Following the release of their new EP ‘Devotion’ on July 28th (you can read the review right here),we had a little chat with This Burning Age‘s frontman Friday about records that inspired them growing up,and still do today! Read below :
– First things first, what was the first record you purchased?
I honestly don’t remember, which a might sound like I’m evading the question but I genuinely don’t! I do however distinctly remember the first record bought for me, ‘The Best of Queen’ on 12″ vinyl (I think there are lost tribes in the Amazon that have that album). My parents are both into Queen, in fact it’s about the only area where their musical tastes overlap, my Mom being a Bob Dylan fan and my Dad more into Hendrix and Jazz, and that record got played a lot when I was younger when we were all together as it was just so much fun – big, bombastic, sing-a-long stuff.
– And the most recent?
I’ve been through a patch of not buying much music at all. It happens every once in a while, generally coinciding with times I’m writing music myself. I guess the last record I bought was Billy Corgan‘s experimental album ‘AEGEA’ on 12″ which, weirdly, I had to order from “Madame ZuZu’s”, the coffee shop he owns in Chicago.

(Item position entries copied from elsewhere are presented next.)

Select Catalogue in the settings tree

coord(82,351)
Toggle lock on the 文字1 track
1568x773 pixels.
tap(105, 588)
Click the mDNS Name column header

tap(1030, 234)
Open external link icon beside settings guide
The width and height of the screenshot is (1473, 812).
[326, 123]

– What record(s) inspired you to make music? Why?
The first time I heard ‘Siamese Dream’, to use a horrendous cliché, it was like someone flicked a switch on in my head. Of course music had moved me before but this was so completely different and way more powerful. I didn’t know music could be like that, that you were “allowed” to have such extremes in songs – soft and melodic one moment and crashing, wailing noise the next. A few weeks afterwards I asked my folks for a guitar for my next birthday. I had no idea how to play the damn thing (some would say I still don’t) but I knew I wanted to make music and that was going to be my way “in”.
– Hard question, we know, but what would you say are your favourite albums of all time?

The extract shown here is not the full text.